Wie verlässlich diese Zahlen sind, lässt sich allerdings nicht beurteilen. Sie geben ohnehin höchstens einen Teil der Wirklichkeit wieder. Denn die Statistik der internationalen Fachgesellschaft berücksichtigt nur Operationen, die von Fachärzten für plastische Chirurgie ausgeführt werden. Auf dem Gebiet der Schönheitschirurgie tummeln sich aber auch etliche Ärzte, die über keine derartigen Fachkenntnisse verfügen. Hinzu kommt, dass kosmetische Eingriffe, wenngleich inzwischen nicht mehr verpönt, nach wie vor vielfach schambesetzt sind. Diese Verschwiegenheit hat indes Tücken. Denn wo niemand genau hinsieht, lassen sich unliebsame Wahrheiten leicht schönreden oder ganz unter den Teppich kehren.
Leichte Besserung zu verspüren
Wenig verwunderlich ist es vor diesem Hintergrund, dass die Qualität von kosmetischen Eingriffen nur selten systematisch gemessen und noch seltener kritisch hinterfragt wird. Hinweise darauf liefern unter anderem die Ergebnisse mehrerer Untersuchungen von plastischen Chirurgen um Arash Momeni von der Stanford University und Björn Stark von der Universitätsklinik in Freiburg. Wie sie verdeutlichen, sind solide wissenschaftliche Studien in der plastisch-ästhetischen Chirurgie Mangelware. Die einschlägigen Fachblätter veröffentlichen stattdessen vorwiegend Einzelfallbeschreibungen, Expertenmeinungen und narrative Übersichtsarbeiten - also Artikel, in denen Anekdotisches zusammengefasst wird.
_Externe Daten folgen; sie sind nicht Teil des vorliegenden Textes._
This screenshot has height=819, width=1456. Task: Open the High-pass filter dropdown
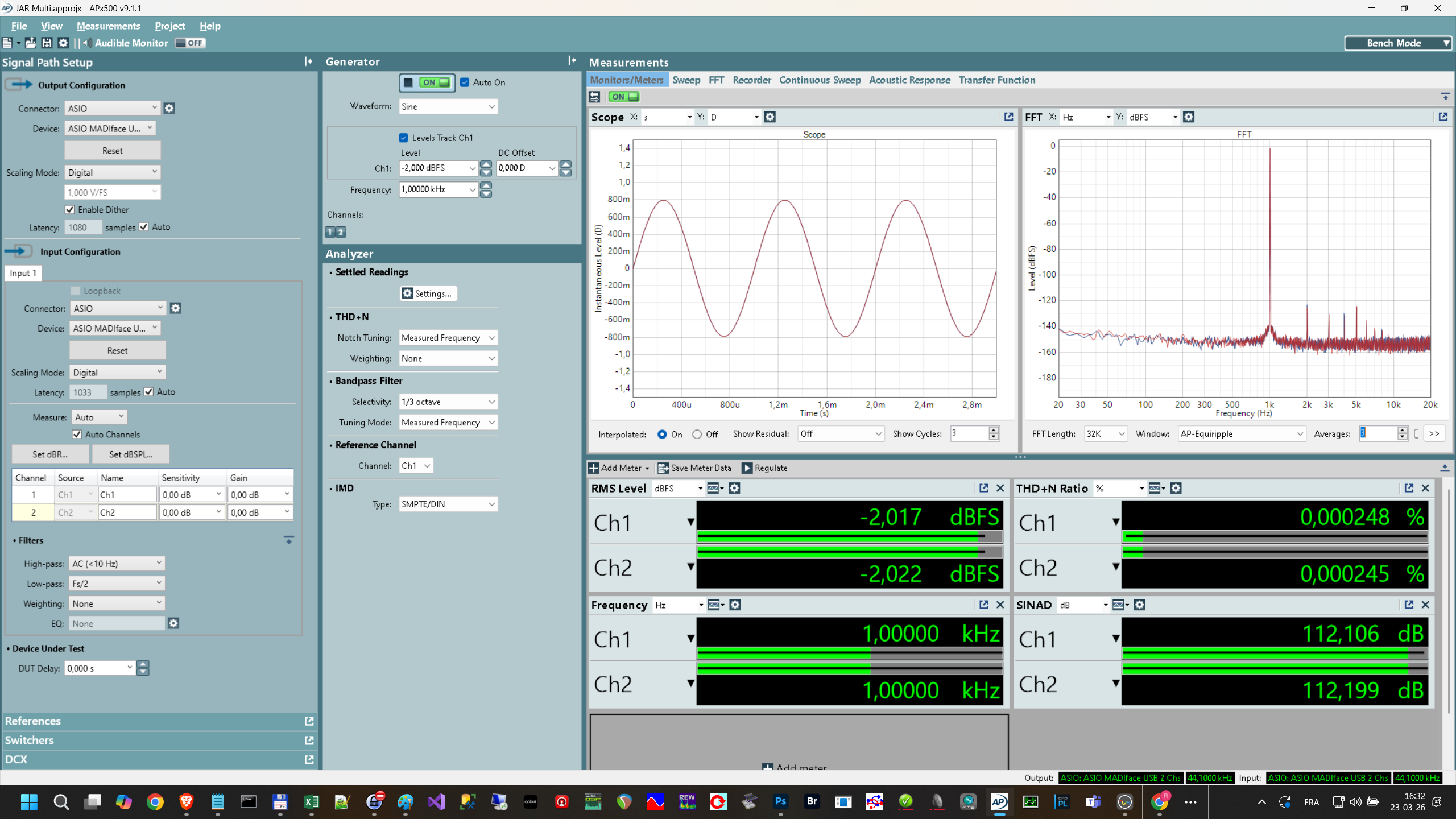coord(117,564)
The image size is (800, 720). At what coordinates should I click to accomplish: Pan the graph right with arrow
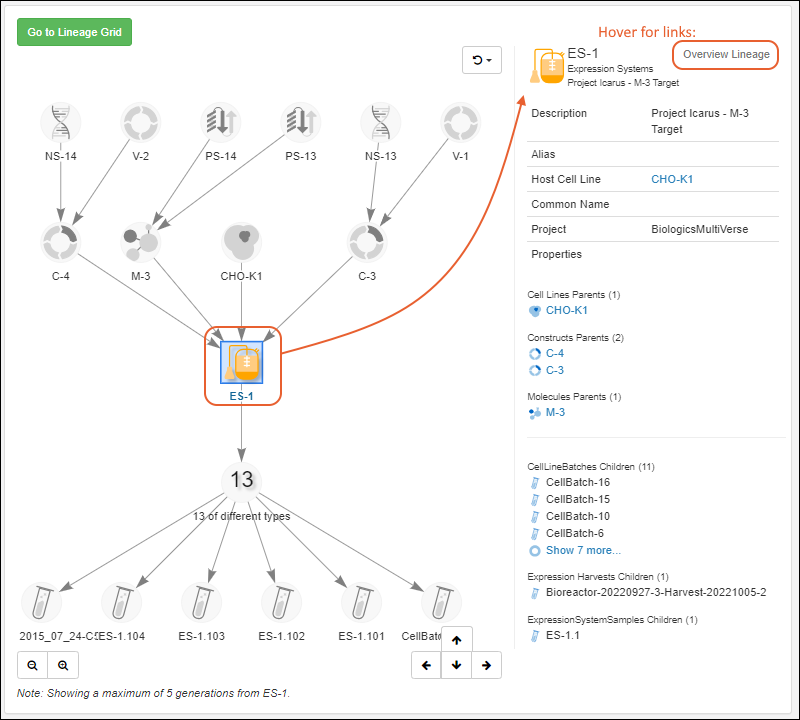pos(486,665)
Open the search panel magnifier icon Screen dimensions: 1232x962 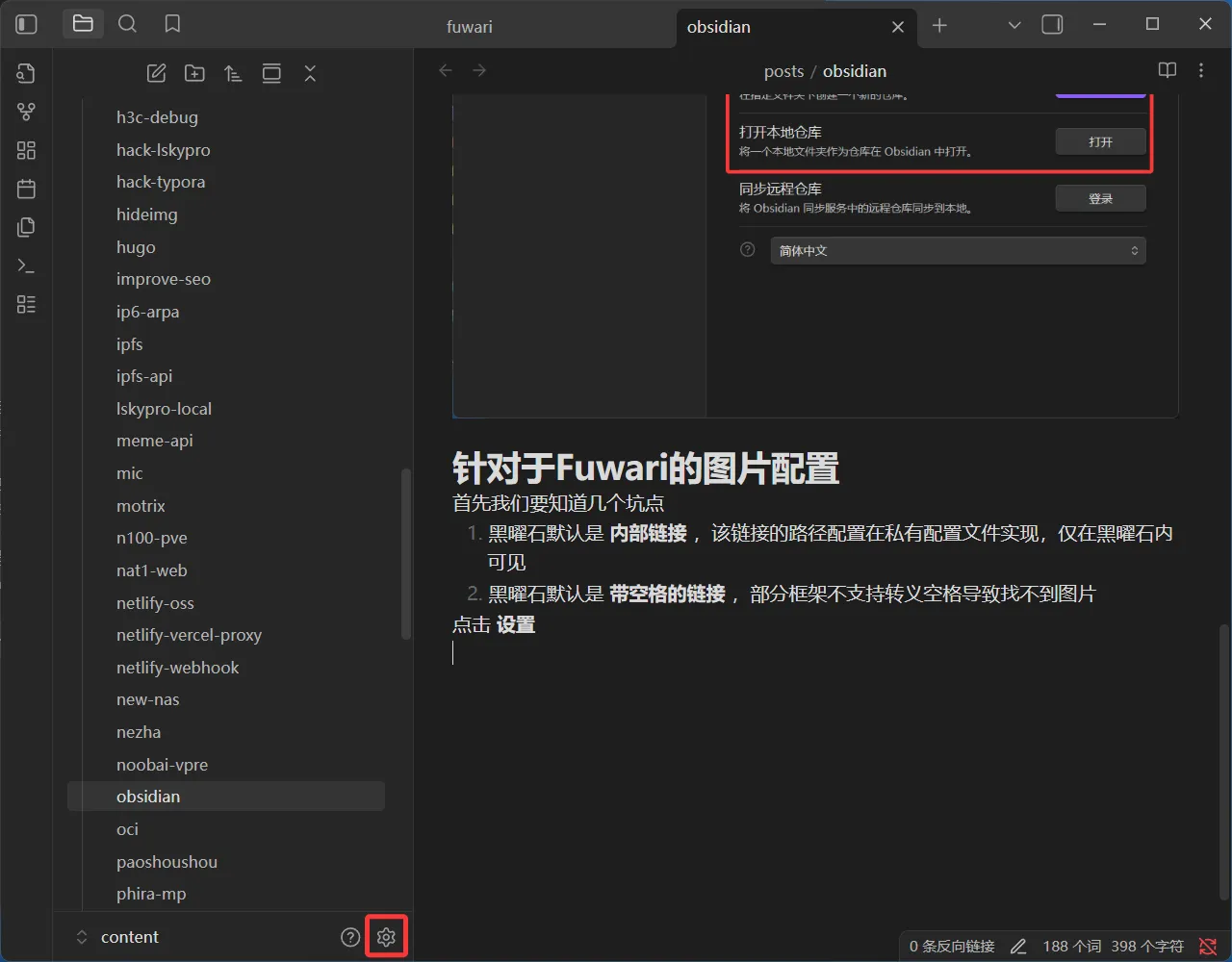[127, 24]
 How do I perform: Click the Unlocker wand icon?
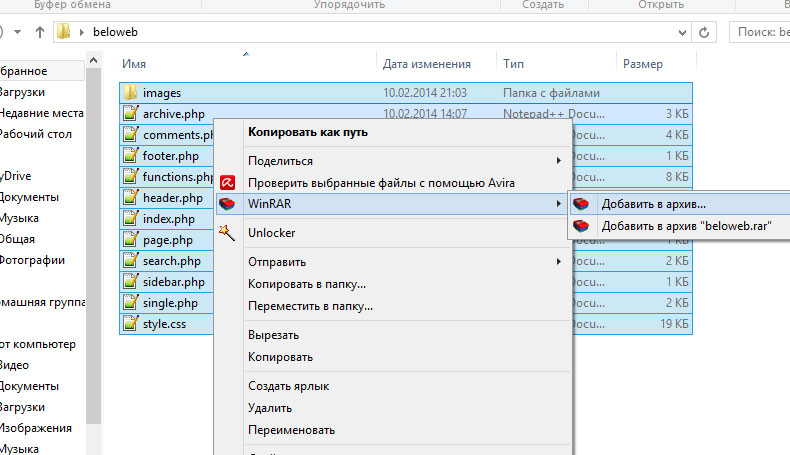[228, 233]
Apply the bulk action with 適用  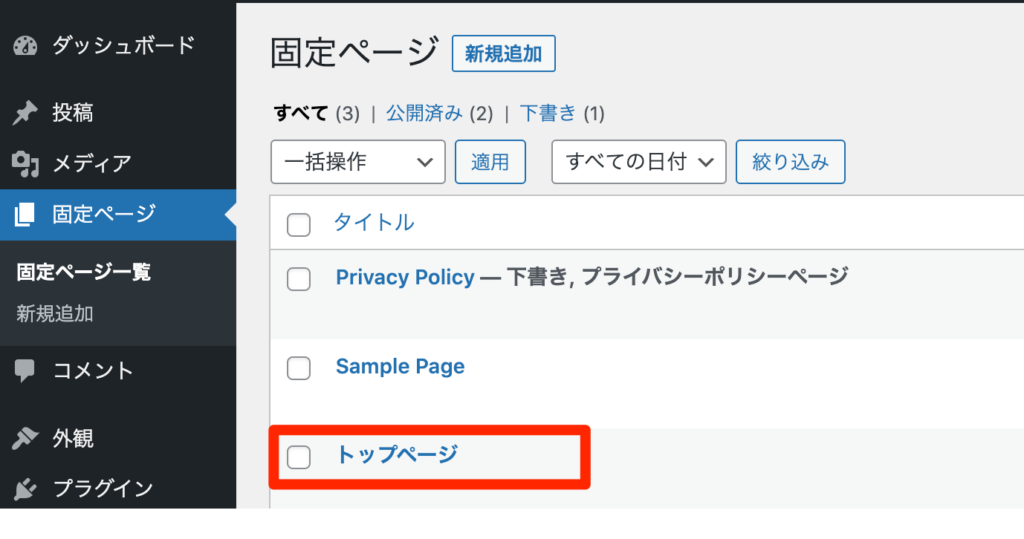coord(490,161)
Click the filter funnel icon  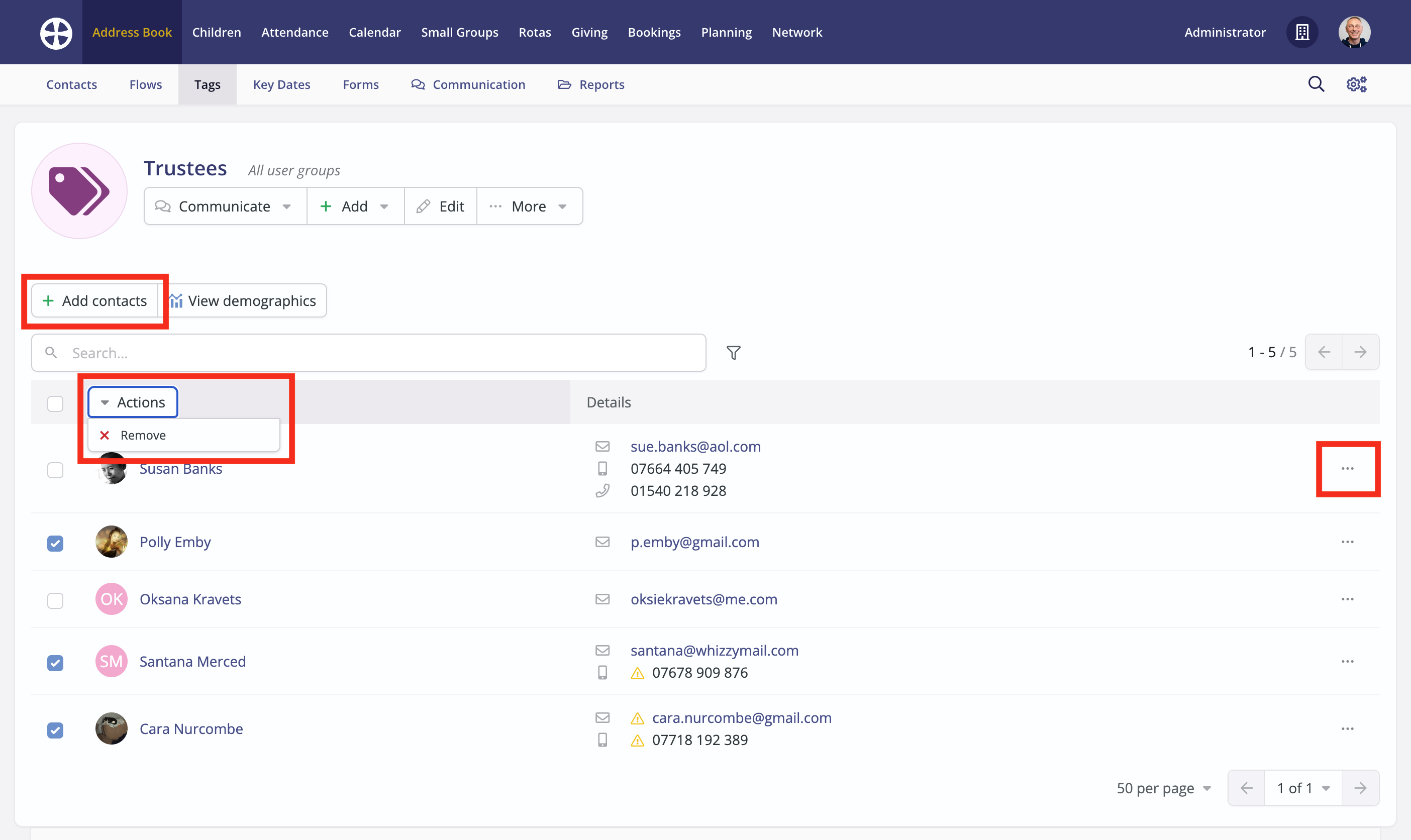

„Dank wiederholter Kritik hat sich diese Situation in den letzten Jahren spürbar gebessert“, sagt Stark. „Von einem dramatischen Wandel kann allerdings noch nicht die Rede sein.“ Ähnlich ernüchternd fällt die Bilanz von Forschern um die plastische Chirurgin Lydia Ferreira von der Universität in São Paulo aus. Lediglich 0,45 bis 1,7 Prozent aller Artikel, die im Jahr 2011 in einem der vier renommiertesten Fachblätter für plastisch-ästhetische Chirurgie publiziert wurden, befassten sich demnach mit Studien, die den Ansprüchen der evidenzbasierten Medizin genügen und folglich zum wissenschaftlichen Erkenntnisgewinn beitragen („Plastic & Reconstructive Surgery“).
Nicht nur in der Schönheitschirurgie sind aussagekräftige Studien allerdings rar gesät. Vergleichbares gilt für viele andere Bereiche der Chirurgie. Als Begründung für die dünne Datenlage führen einschlägige Größen des Fachs gern ins Feld, chirurgische Verfahren ließen sich nicht so gut standardisieren wie Therapien, bei denen Medikamente zum Einsatz kommen. Denn zum einen seien die anatomischen Gegebenheiten von einem Patienten zum nächsten teilweise sehr unterschiedlich, und zum anderen hänge das Behandlungsergebnis nicht nur von der Eingriffsart ab, sondern mindestens ebenso sehr vom handwerklichen Geschick des Operateurs. Kollegen aus den eigenen Reihen konnten diese Argumente allerdings wiederholt entkräften - indem sie vorführten, dass sich die erwähnten Schwierigkeiten bei der Wahl geeigneter Studienbedingungen durchaus umschiffen lassen.